#### PROBLEM DETAILS
Please copy out, unchanged, the part of the records that opens with the line containing "Given: Click the channel" and closes with the line containing "Screen dimensions: 433x433", both included.

Stored items:
══════════

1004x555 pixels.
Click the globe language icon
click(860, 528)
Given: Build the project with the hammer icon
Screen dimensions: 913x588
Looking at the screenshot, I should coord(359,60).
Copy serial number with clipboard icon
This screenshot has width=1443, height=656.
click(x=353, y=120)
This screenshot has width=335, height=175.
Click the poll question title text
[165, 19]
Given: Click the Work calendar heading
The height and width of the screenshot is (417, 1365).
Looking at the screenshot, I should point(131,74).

══════════

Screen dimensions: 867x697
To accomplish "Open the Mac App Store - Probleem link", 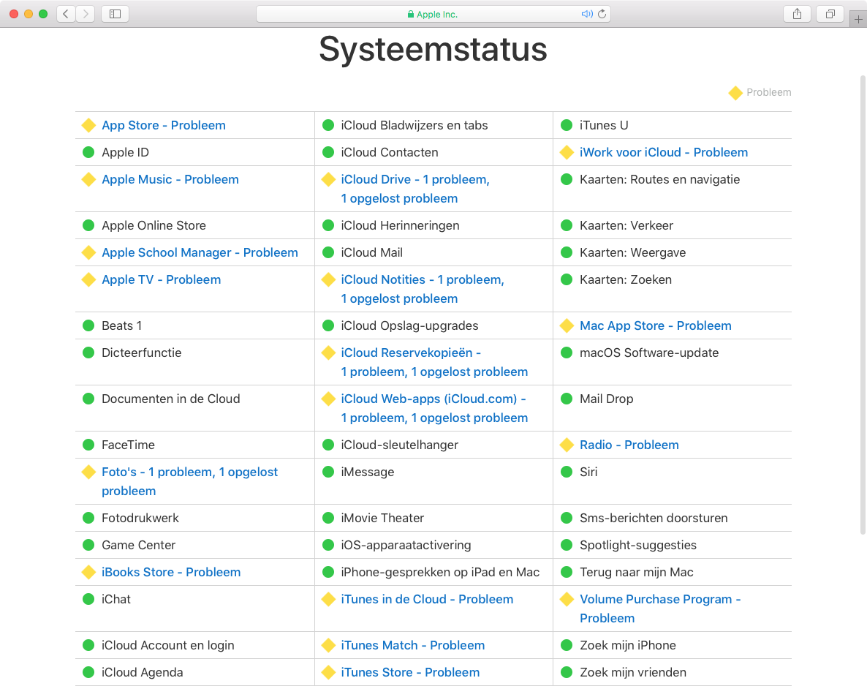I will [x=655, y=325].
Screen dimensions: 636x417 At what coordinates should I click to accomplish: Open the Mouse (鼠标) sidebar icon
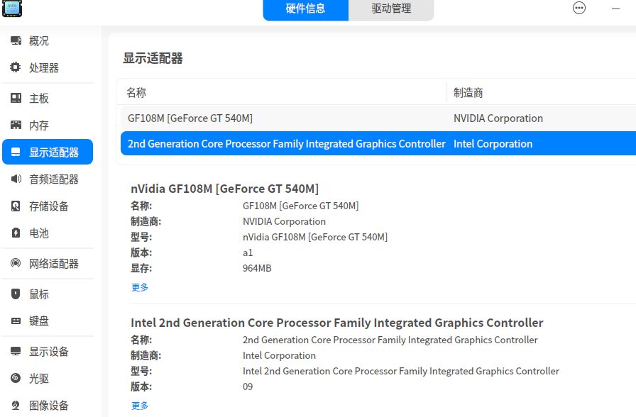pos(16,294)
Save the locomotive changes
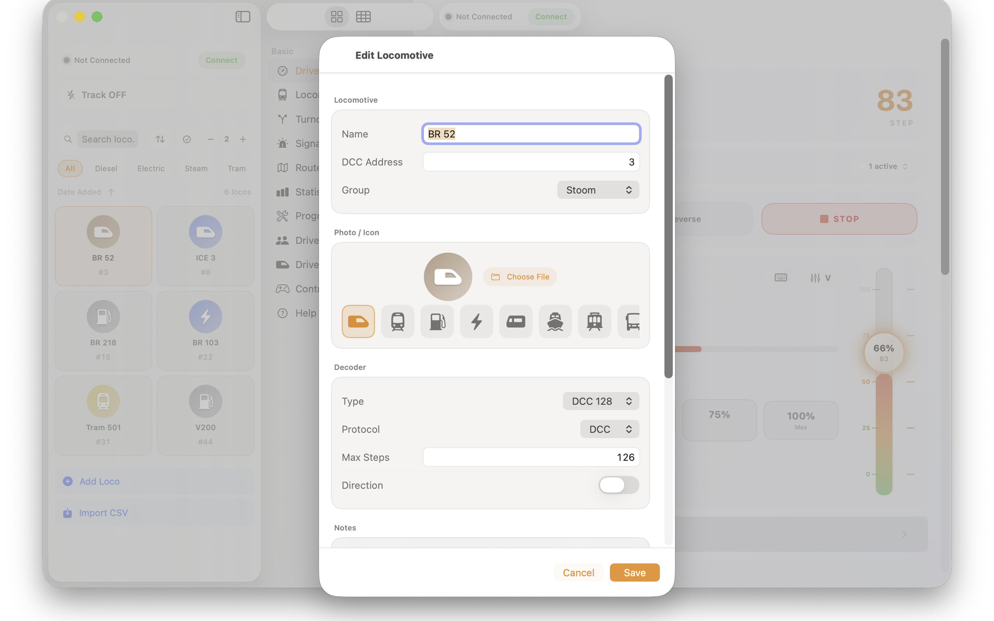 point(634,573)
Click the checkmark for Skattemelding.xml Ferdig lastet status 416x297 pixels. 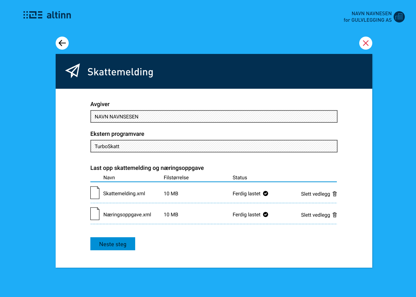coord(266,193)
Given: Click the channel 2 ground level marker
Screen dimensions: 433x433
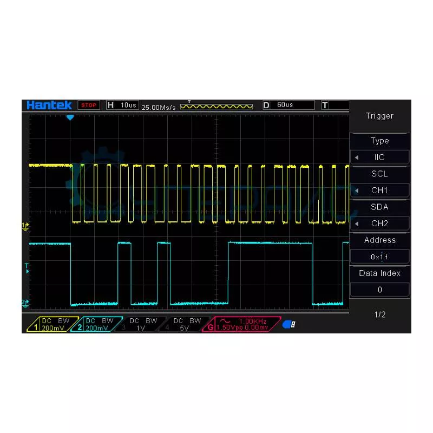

══════════

#### ANSWER TO THE PROBLEM
Given: Click the channel 2 ground level marker
Screen dimensions: 433x433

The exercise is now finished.